I was gonna deliver tomorrow but scheduling didn't work out so I had to deliver today.

Tomorrow would have been an awesome day. Schlepping 20-pound turkeys along with cases of sodas and water up 3 flights of stairs all day long. I haven't made it to the gym this week so that would have been sweet. :roflmao:



kingcorey321 said:


> Do we all agree walmart is worse then Mc donalds ? .


I'm not sure yet. McD's is where my parking lot tantrum happened today.


----------



## Monkeyman4394 (Jun 27, 2020)

MHR said:


> I was gonna deliver tomorrow but scheduling didn't work out so I had to deliver today.
> 
> Tomorrow would have been an awesome day. Schlepping 20-pound turkeys along with cases of sodas and water up 3 flights of stairs all day long. I haven't made it to the gym this week so that would have been sweet. :roflmao:
> 
> I'm not sure yet. McD's is where my parking lot tantrum happened today.


There was a tantrum?


----------



## MHR (Jul 23, 2017)

Monkeyman4394 said:


> There was a tantrum?


Of sorts :redface:

https://uberpeople.net/threads/could-a-restaurant-get-me-kicked-off-doordash.419999/


----------



## MHR (Jul 23, 2017)

If I was still driving pax right now I would have loved this Walgreens' order. It would have taken me into the territory next door where the University is along with a higher rate card for Uber and Lyft but it would have taken me out of my DD territory.


----------



## Wildgoose (Feb 11, 2019)

Oh.. Lady,
DD makes you keep busy doing Screen Shot and keep making you frustrated. 😂 😂 
Can you opt out grocery delivery from DD?


----------



## MHR (Jul 23, 2017)

Wildgoose said:


> Can you opt out grocery delivery from DD?


I wish. :frown:


----------



## MHR (Jul 23, 2017)

WooHoo!

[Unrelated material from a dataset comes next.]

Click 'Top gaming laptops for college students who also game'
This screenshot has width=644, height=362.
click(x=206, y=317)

It's Monday which means it's time for our newest installment of "For Your Amusement", brought to you by moi, the lovely and talented MHR.

After last weeks episode, I realized y'all were probably growing tired of the same ole screenshots of the 111 item orders DD keeps tossing my way. Well we have good news my fellow Deliverites for today I bring you a new episode titled "What fresh Hell is this?"

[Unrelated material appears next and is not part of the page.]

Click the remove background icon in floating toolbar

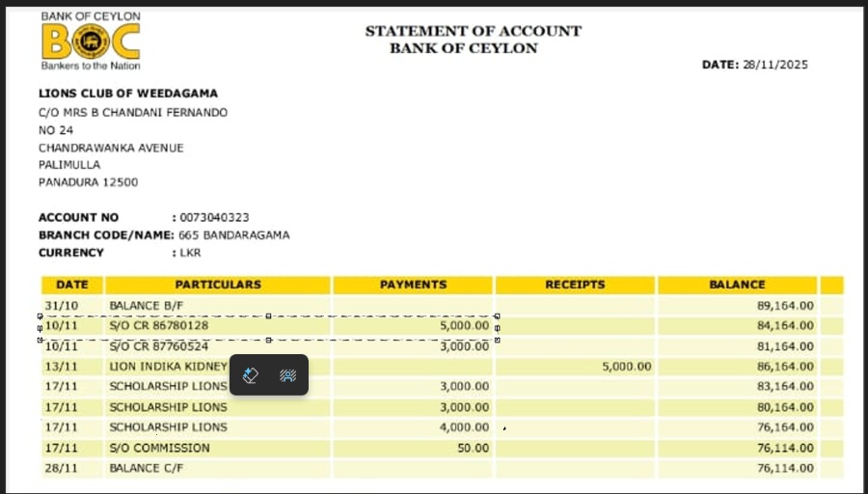coord(287,375)
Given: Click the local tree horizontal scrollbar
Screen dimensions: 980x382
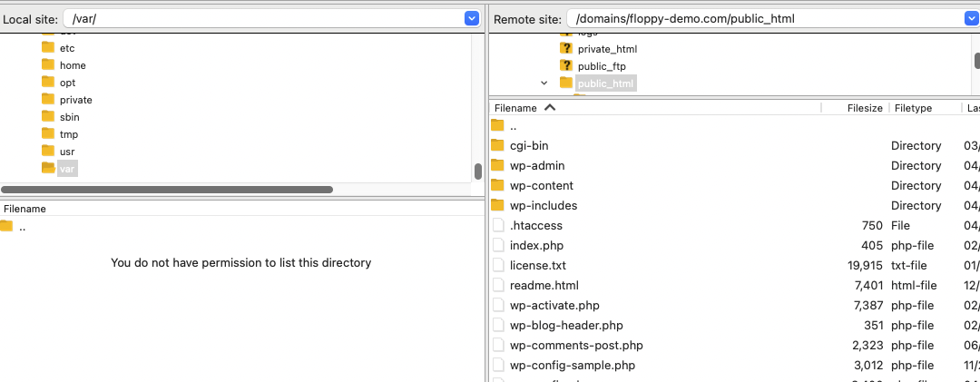Looking at the screenshot, I should coord(168,190).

Now, my limited experience with the few in store pickups I've done is not good. It might not always be this way but this is my experience...

A) you have to find parking and go *inside *Walmart, otherwise known as the 7th level of Hell.
B) you have to scan the items you are given
C) upon arrival at the dropoff you have to call the recipient
D)at this point it's gets confusing because most people don't even know that their item is being delivered, they think it's coming via UPS, FedEx or the USPS
E) you scan the item AGAIN
F) you take a picture 
G) you hit submit and hope you don't end up in some neverending loop of retaking your photo to complete the delivery and
H) most important of all is NO ONE EVER TIPS ON THESE ORDERS.

Today sucked. 
That is all.


----------



## Wildgoose (Feb 11, 2019)

MHR said:


> WooHoo! It's Monday which means it's time for our newest installment of "For Your Amusement", brought to you by moi, the lovely and talented MHR.
> 
> After last weeks episode, I realized y'all were probably growing tired of the same ole screenshots of the 111 item orders DD keeps tossing my way. Well we have good news my fellow Deliverites for today I bring you a new episode titled "What fresh Hell is this?"
> 
> ...


Do you ever want to try Amazon delivery?
I bet it would be better than DD.
I've heard that when there is none to be made delivery after you accepted the blocks, Amazon pays in full without needing delivery.
I am considering to do that but I worry that my Honda Accord might not have enough room for bigger packages.


----------



## MHR (Jul 23, 2017)

Wildgoose said:


> Do you ever want to try Amazon delivery?
> I bet it would be better than DD.
> I've heard that when there is none to be made delivery after you accepted the blocks, Amazon pays in full without needing delivery.
> I am considering to do that but I worry that my Honda Accord might not have enough room for bigger packages.


I've thought about it but I don't know how to look into it. All of our Amazon deliveries to our home are made by people driving the Amazon Prime Vans.


----------



## Wildgoose (Feb 11, 2019)

MHR said:


> I've thought about it but I don't know how to look into it. All of our Amazon deliveries to our home are made by people driving the Amazon Prime Vans.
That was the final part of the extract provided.